|Want to export but don't know how -- this is one of the common challenges that many of our small businesses have to live with. They are willing to take the plunge into exports, but feel crippled when look to reach out to overseas markets first time. They have no experience, and there is a real dearth of information on how to move on. This barrier may easily be overcome by experience, but for newcomers or non-exporters, this is not less difficult than to move a mountain.
Today, it is a well-known fact that small businesses play a significant role in a nation's economy. In India, we have millions of such enterprises, but their contribution to exports is only around 30 percent, and I think we have a vast scope to increase this share significantly by promoting export competitiveness of the sector. This requires -- among many other measures -- helping our small and medium enterprises get information on a silver platter.
Here, the government needs to step into a bigger role.

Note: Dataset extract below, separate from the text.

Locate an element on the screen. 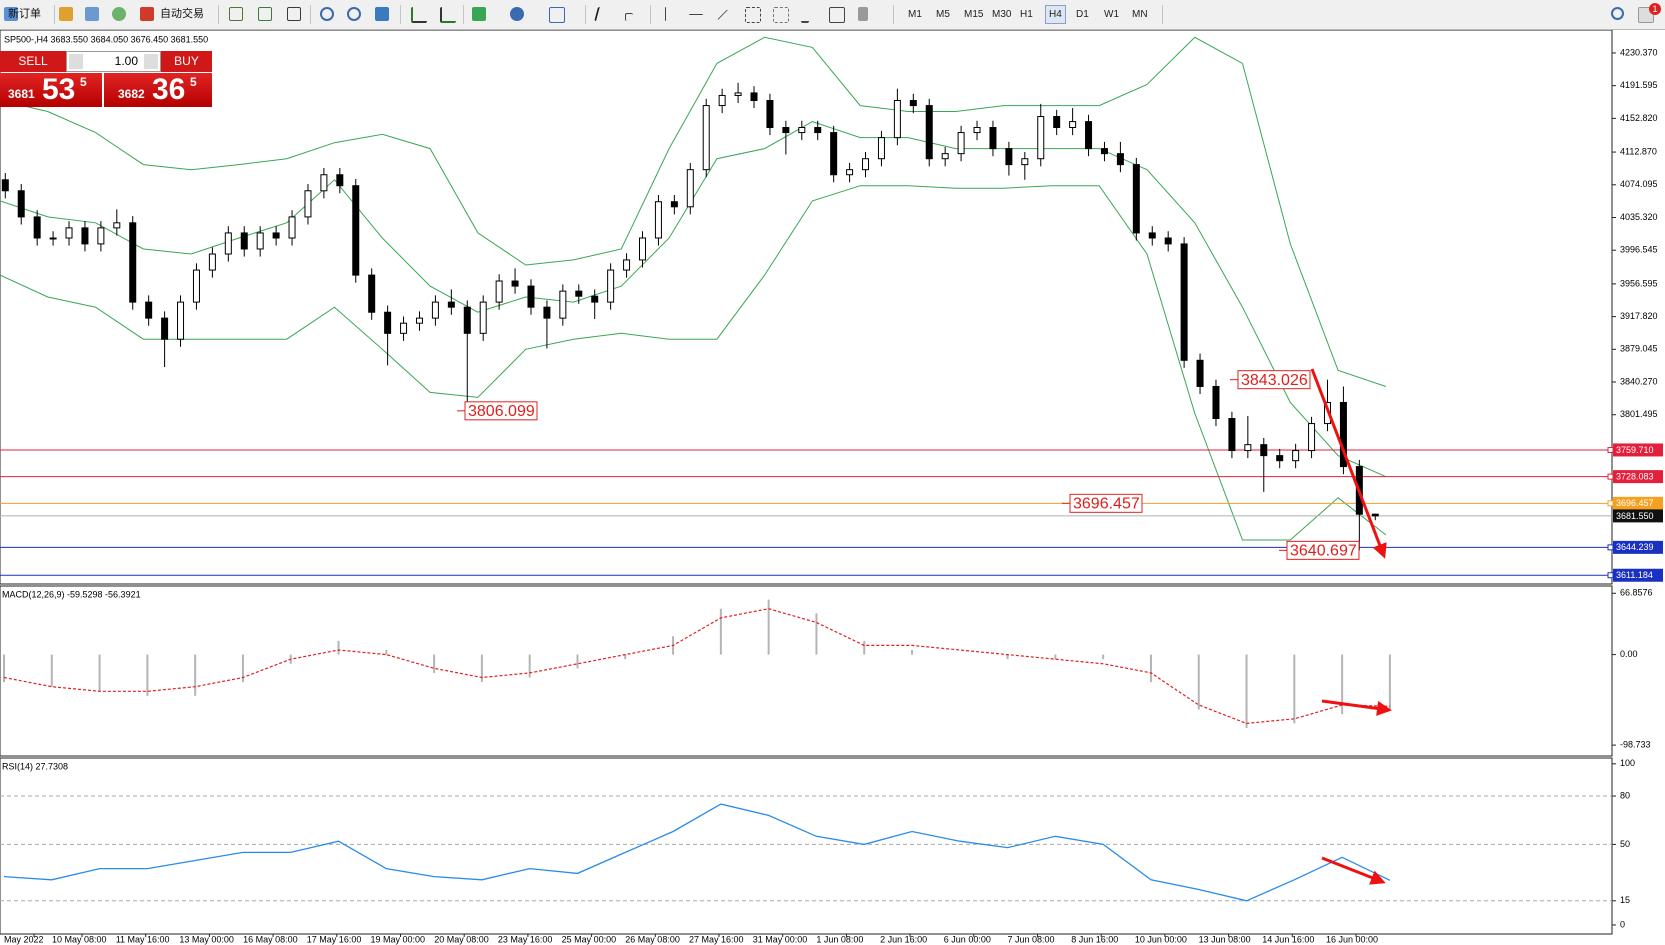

Till now, only a feeble effort has been made towards this, so much so that our small entrepreneurs seeking to enter global markets have to run from pillar to post even for such basic information as how to export, what are the licenses required, whom to approach for registration, which channels to use, what are the incentives and schemes of the government, which overseas markets are worth targeting, and so on.

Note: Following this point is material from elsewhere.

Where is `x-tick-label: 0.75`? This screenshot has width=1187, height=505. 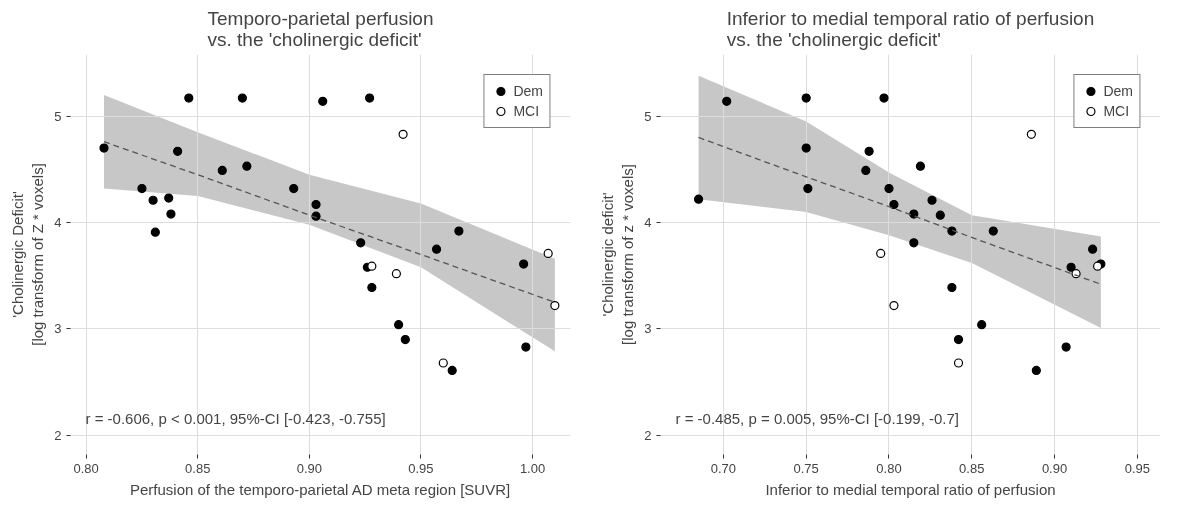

Similarly, making small entrepreneurs aware of various developments and changes in international and domestic trade, market development, taxation, logistics and supply chain management, international payment and transaction, overseas marketing operation, technology transfer, international collaborations and alliances, market research, business management skills, and other related areas is equally important. This could give a much-needed push to make SMEs feel more confident about entering global trade.
I think the government should undertake massive awareness programmes on the issue across the country. We need one-stop platforms that can serve all-round information needs of SMEs from diverse industrial segments; we need mechanisms that can keep SMEs in relevant sectors informed round-the-clock about opportunities across the world; we need dedicated agencies that can offer hands-on help to SMEs to move on international trade.
All these may sound an impossible dream, but these days, particularly in the background of the ongoing economic slowdown, in country after country we are seeing governments launching such initiatives to encourage more and more SMEs join the export bandwagon. We can do this too. This is a big challenge, but if we rise over it, we will get millions of new SMEs exporting, and this will surely help our economy embark on a successful global expansion drive.